--- START DOCUMENT EXTRACT ---
15 Places to Visit in Badami-Aihole-Pattadakal (+7 Tips)
My visit to Badami was an accident.
I was planning a trip to Hampi.
While searching for recommendations on Google, I saw a pattern.
I received suggestions for Badami while reading blogs about Hampi.
Out of curiosity, I navigated to Google Images and typed Badami.
(As a traveller, I love visualizing my destination before I plan anything.)
Half an hour later, I was intrigued. I was sold. I knew I had to visit Badami one day.
And so I did.
Long story short, it exceeded my expectations.
Badami, like Hampi, is a historical temple town in north Karnataka.
It is famous for its rock-cut temples and monuments.
In short, if you loved Hampi, you have to give Badami a visit. Or if you’re someone who loves history and architecture (like me), you can start with Badami.
Either way, it won’t take more than 2 days to visit Badami.
But Badami isn’t the only place you’ll be covering in those 2 days. You’ll visit Aihole and Pattadikal, ancient historical sites like Badami.
With that said, let me share my solo experience with Badami-Aihole-Pattadakal so you can plan a fulfilling weekend trip.
The Fascinating History of Badami-Aihole-Pattadakal

Before I get into the details, I need to give you historical context without which nothing will make sense. Please bear with me because it will be worth it.
The Chalukya dynasty ruled southern and central India between the 6th and 12th centuries, with the Badami Chalukyas being the earliest of the lot.
During this time, they experimented with many Hindu, Buddhist, and Jain temples in Badami, Pattadakal, and Aihole.
Around the 14th century, the Delhi Sultanate raided these monuments, after which different kingdoms ruled at various times.
What you see today in Badami-Aihole-Pattadakal are the remains from those eras.
I had to mention this because the attention to detail you’ll witness in all the temple architecture will blow your mind. It is significant considering these creations were made at a time when there was no technology.
And, most of them have stood the test of time.
Where is Badami-Aihole-Pattadikal?
All three places fall in North Karnataka.
To keep it simple, let’s consider Badami as the starting point.
Badami is in the Bagalkot district of Karnataka. Pattadakal is an hour away by road, and Aihole is barely 20 minutes from Pattadakal.
If you’re travelling from Bangalore (like I did), Badami takes 10 hours, i.e., an overnight journey. And if you plan to cover Hampi as well on the same trip, that is another 3 hours from Badami.
--- END DOCUMENT EXTRACT ---
--- START SUPPLIED DATA ---
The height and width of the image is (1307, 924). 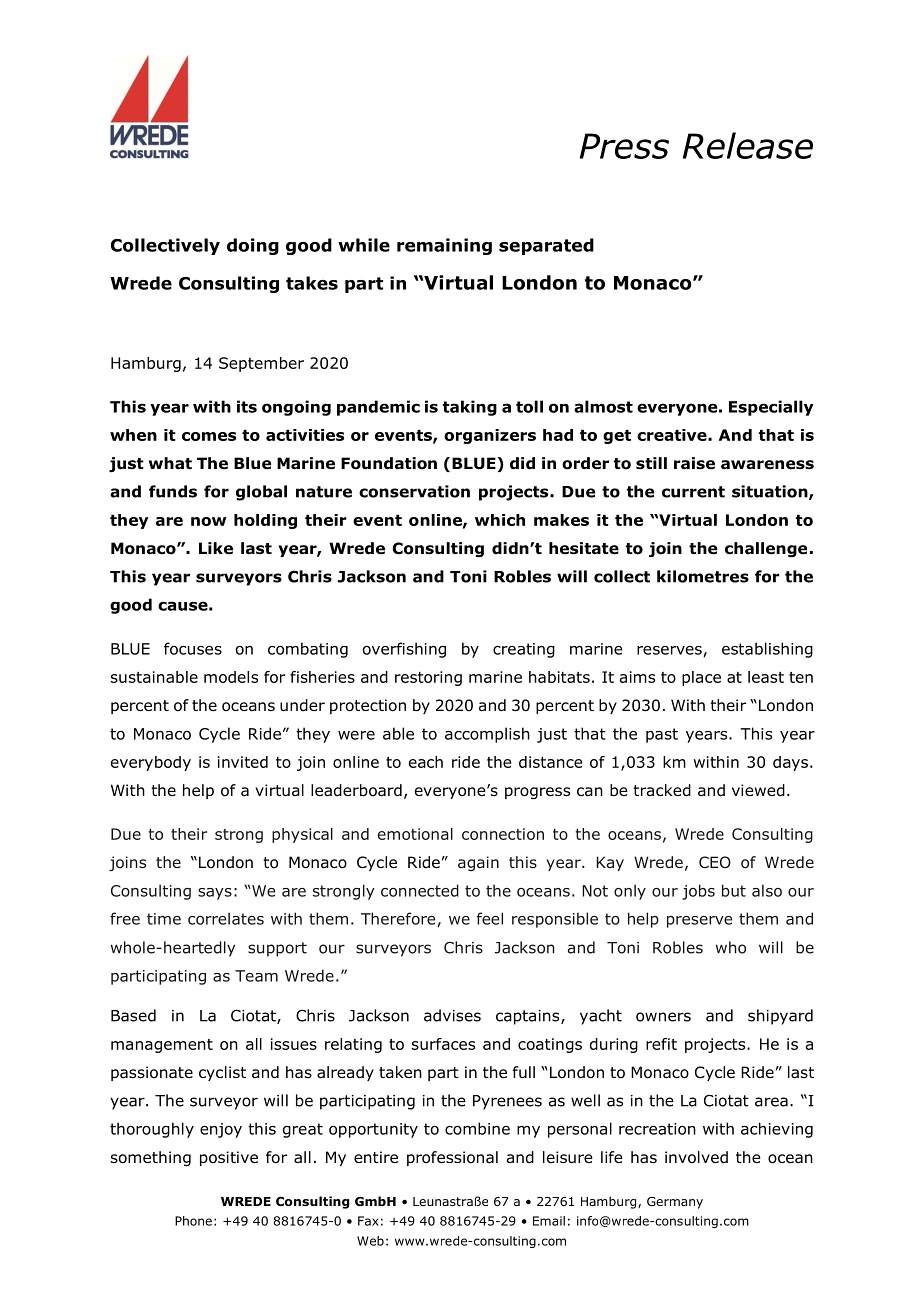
--- END SUPPLIED DATA ---
(PROBLEMS TO SOLVE)
(a) Answer these from the travel article on Badami, Aihole, and Pattadakal:
(i) In which district of Karnataka is Badami located?
(ii) Between which centuries did the Chalukya dynasty rule southern and central India?
(iii) How many hours does the trip from Bangalore to Badami take?
(b) Carry on the travel article about Badami, Aihole, and Pattadakal from where it stops.

(EXPECTED RESULTS)
(a)
(i) Bagalkot
(ii) Between the 6th and 12th centuries
(iii) 10 hours

(b)
A Simple 2-Day Itinerary For Badami-Aihole-Pattadakal
You should start your trip at Badami because it is the only town where you’ll get food, transport, and accommodation. Meanwhile, Pattadakal and Aihole are rural areas.
Now, there are 2 ways you can go about covering these places.
One is to visit Badami and Pattadakal on Day 1 and Aihole on Day 2. Or Aihole on Day 1 and Badami and Pattadakal on Day 2.
You won’t go wrong either way.
I went ahead with the second option because when I reached my homestay on Day 1, I met a family there who planned to visit Aihole that day on an auto. Since I was solo, my homestay owner told me to join them and visit Aihole for the day.
So my trip began there.
The itinerary below follows my journey henceforth in chronological order:
Day 1: Aihole
Surrounded by farms and hills, Aihole consists of 120 cave temples made of stone. However, only a handful of these temples are open to the public.
While most of these are Hindu temples, you will find some Jain ones as well.
All of these attractions are within walking distance of each other. So you won’t have to worry about transport once you reach Aihole.
1. Durga Temple: Aihole’s Top Attraction

The biggest appeal of Aihole is the Durga Temple, sitting inside a vast complex of temples.
Despite being a Hindu temple, the Durga temple stands out because of its unique U-shaped structure, inspired by Buddhism. It has intricate carvings on its walls and pillars that depict various deities from Hindu mythology.
As a photographer, I loved capturing this temple from various angles, surrounded by the greenery of the temple complex amidst the backdrop of blue skies.
It’s open from 6 am to 5 pm.
You only have to buy one ticket to visit all the temples inside this complex, including the Durga Temple.
2. Aihole Museum: A Deep Dive Into History
I visited this museum after the Durga Temple, as it’s right next to it.
Here you’ll find a collection of sculptures and artefacts from Badami, Pattadakal, and Aihole. This includes many idols of the Gods and old photos of these places.
You’ll also get an idea of the history of these three regions in terms of the rulers who ruled at different periods, and how ASI reconstructed these monuments and preserved them.
Photography is not allowed.
You need to buy a separate ticket for the museum from the same counter where you got the ticket for the temples.
3. Chalukya Shiva Temple: A Hindu Temple With A Muslim Connection

The second most famous temple in the complex is the Chalukya Shiva Temple.
Why?
Because it is the oldest temple in Aihole. Plus, it has a cave-like architecture.
But personally, I found its history intriguing.
Despite being a Hindu Temple, it’s also known as Ladh Khan temple because a Muslim commander of the same name resided here for a brief period.
4. Other temples in the Complex

There are a handful of other temples inside the same complex.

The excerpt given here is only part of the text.